▼▼▼

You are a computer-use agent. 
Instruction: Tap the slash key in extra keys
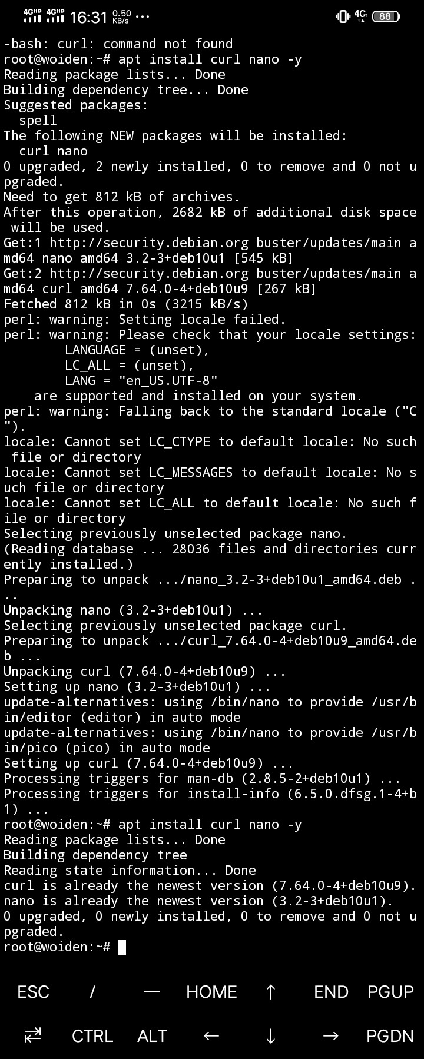coord(92,992)
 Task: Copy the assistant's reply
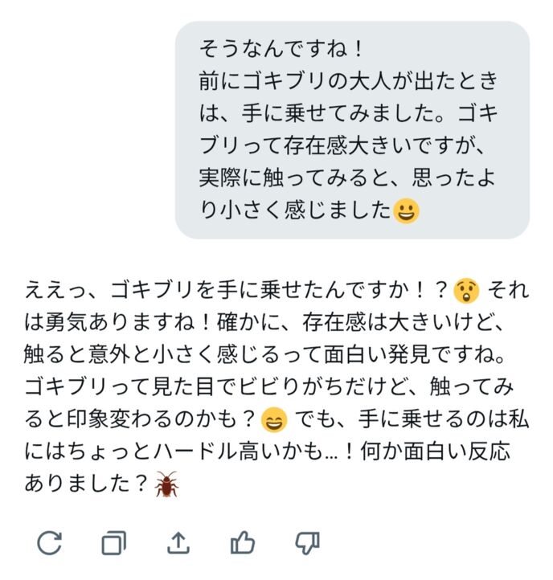113,544
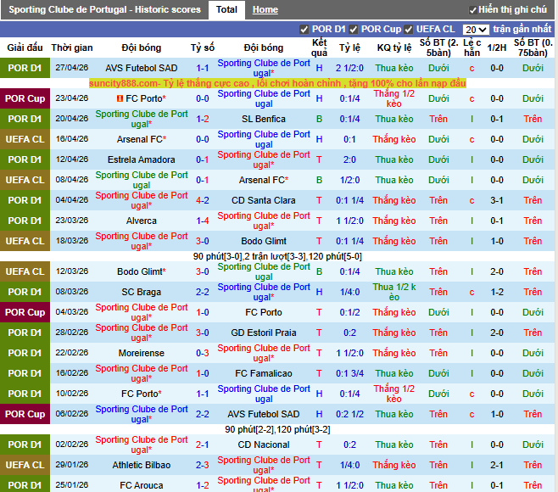
Task: Uncheck the POR D1 league filter checkbox
Action: (304, 30)
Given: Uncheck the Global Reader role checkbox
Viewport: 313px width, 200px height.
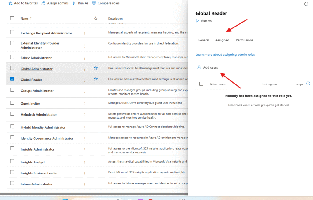Looking at the screenshot, I should [x=12, y=79].
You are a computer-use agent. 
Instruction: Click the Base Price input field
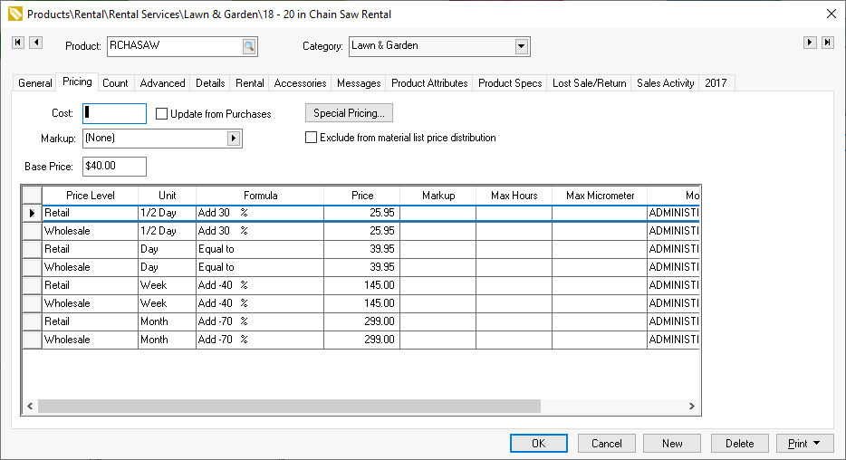click(x=113, y=167)
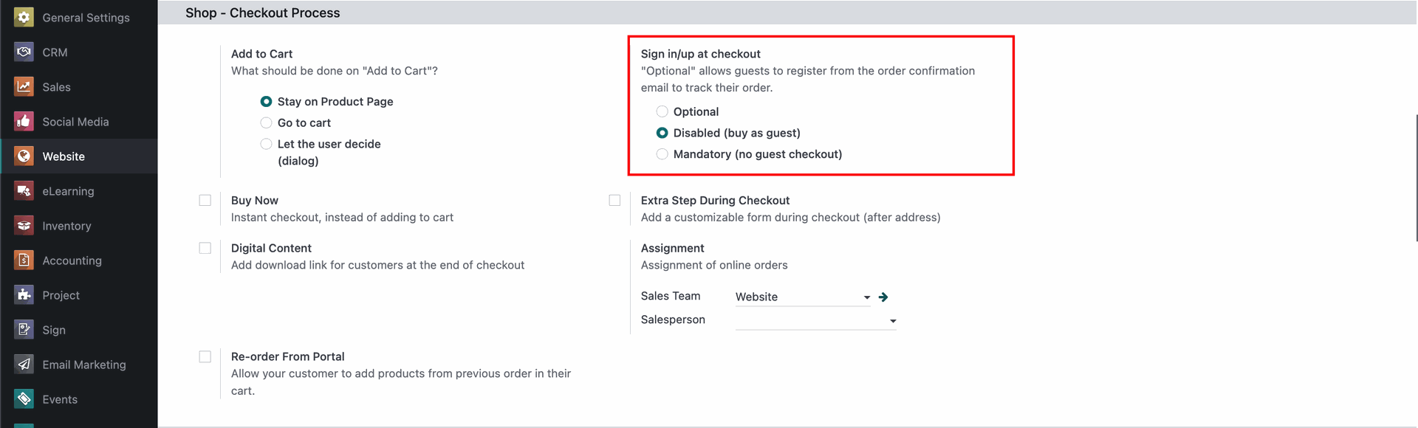Click the CRM handshake icon
Image resolution: width=1418 pixels, height=428 pixels.
pos(24,52)
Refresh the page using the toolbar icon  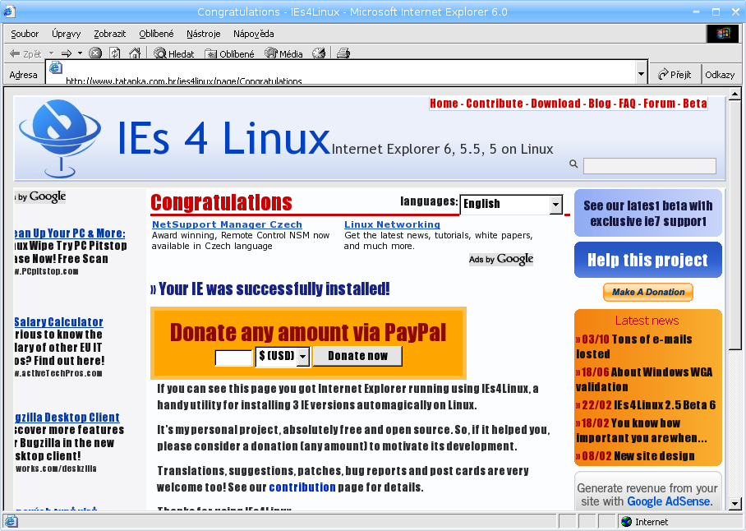coord(115,53)
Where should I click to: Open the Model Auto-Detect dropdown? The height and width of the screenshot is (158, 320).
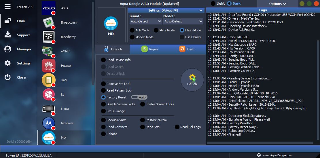coord(183,21)
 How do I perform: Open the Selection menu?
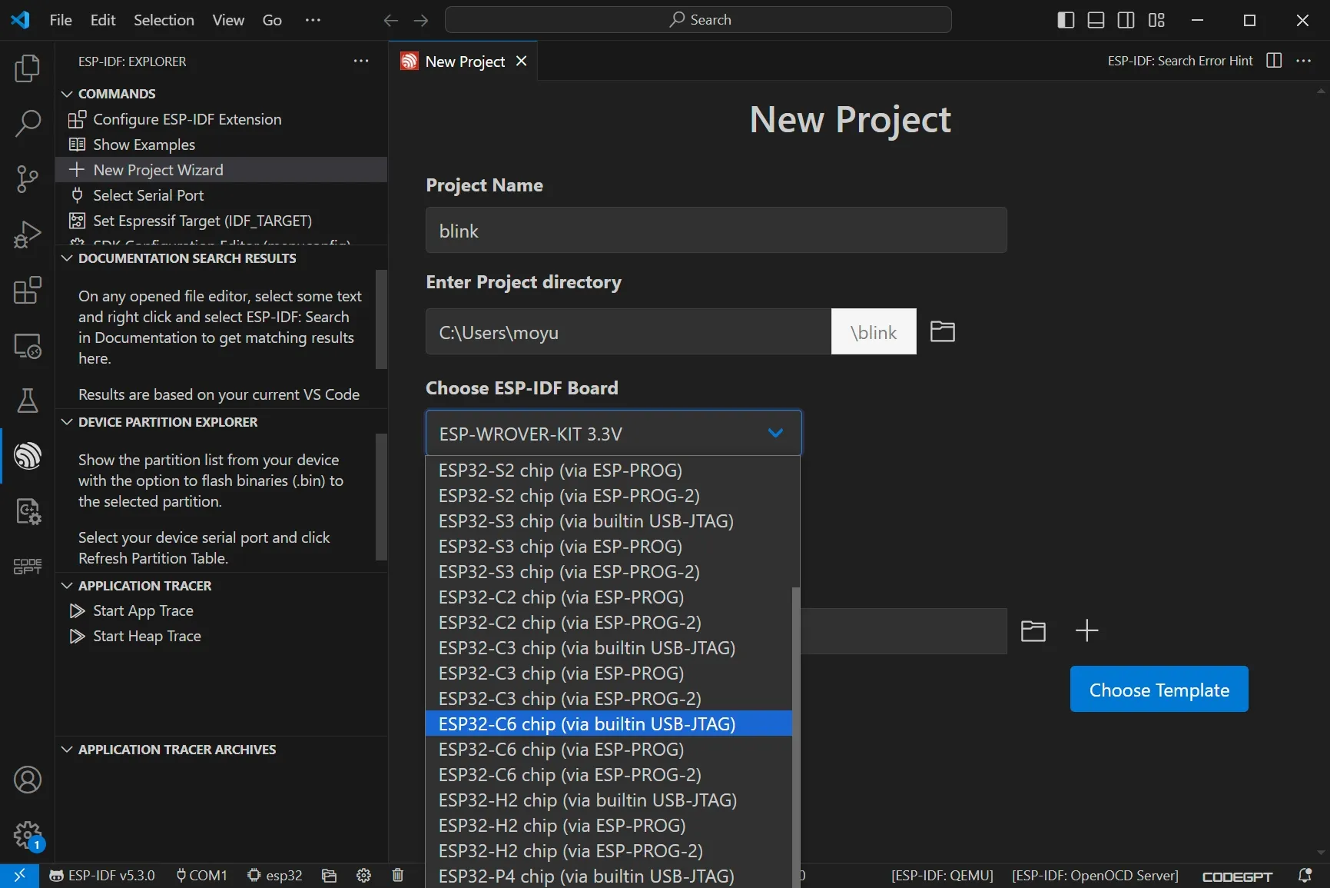point(164,20)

▲▲▲

PROBLEM DETAILS
Reproduce the lines from the line containing "Where should I" through the end of the records above, exactly and inclusively, omitting pictures.

ANSWER TO THE PROBLEM
Where should I click to: Open the Model Auto-Detect dropdown? The height and width of the screenshot is (158, 320).
coord(183,21)
 How do I perform: Open the Selection menu?
point(164,20)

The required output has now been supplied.